En s’inspirant de l’histoire de l’Equato-Guinéen Eric Moussambani, qui manqua de se noyer dans le bassin des JO en 2000, Mahamet-Saleh Haroun signe un roman émouvant et décrit avec dérision et ironie les difficultés rencontrées par ces jeunes qui rêvent d’un avenir meilleur, sans cesse en quête de leur place au sein d’un pays gouverné par des dictateurs. 

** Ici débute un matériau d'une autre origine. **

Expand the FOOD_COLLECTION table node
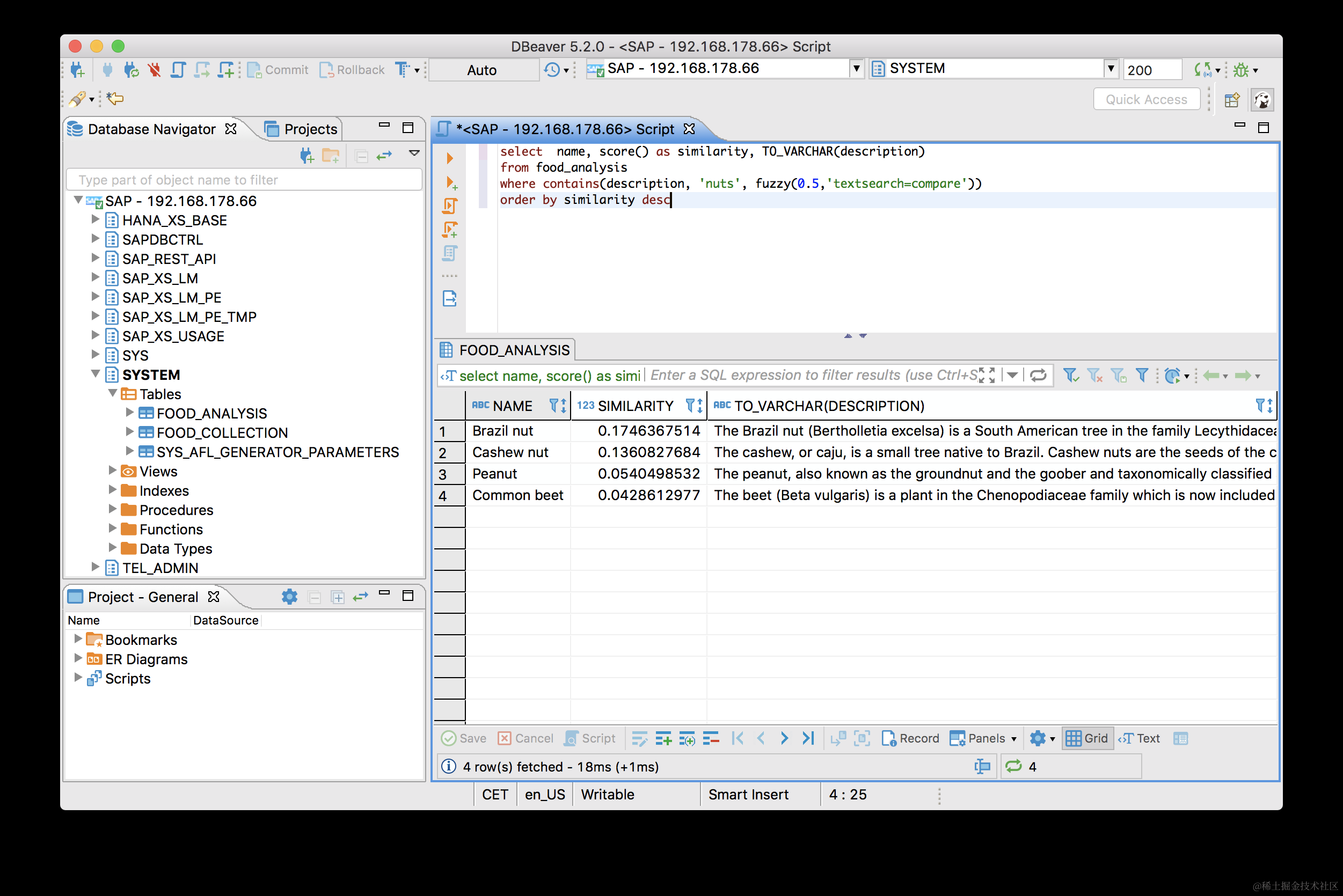1343x896 pixels. tap(130, 432)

Au cœur de l’Afrique Sahélienne, les culs-reptiles, ces “étranges spectateurs de leur propre vie, observent le monde comme s’ils n’en faisaient pas partie. Immobiles tels des montagnes, ils ruminaient la noix de cola, sirotant à longueur de journée des litres de thés accompagnés de pain sec. Ils ne bougeaient leurs fesses qu’en fonction de la rotation du soleil, disputant l’ombre aux chiens et aux margouillats ». Jusqu’au jour où dans le quartier populaire de Toroduna, ces derniers décident de se révolter contre le gouvernement. Manque de logements en dur, toilettes collectives, eaux stagnantes, dysenterie généralisée, pénuries d’électricité et d’eau courante… Un quotidien devenu insupportable qui les pousse à sortir de leur apathie quotidienne. Une révolte collective, violemment réprimée et qui pousse Bourna à tenter sa chance tout seul… 

Antihéros africains

Las de chercher son chemin et d’essayer de se faire une place dans son pays, Bourna répond à une annonce de la Fédération nationale de natation qui recherche un nageur pour les J.O. Sélectionné, seul compétiteur, son objectif est de marquer les esprits en remportant une médaille dans une discipline inattendue pour un Africain, afin d’attirer les touristes et rayonner à l’international. Sauf qu’il ne sait pas nager et que les JO sont dans quatre mois. “Comment tout un pays peut-il croire en de telles balivernes ? Comment peut-on avaler une telle histoire ? Devenir champion olympique en quatre mois, quel délire ! Mais au pays, nombreux sont ceux qui croient aux rêves, ça fait vivre”.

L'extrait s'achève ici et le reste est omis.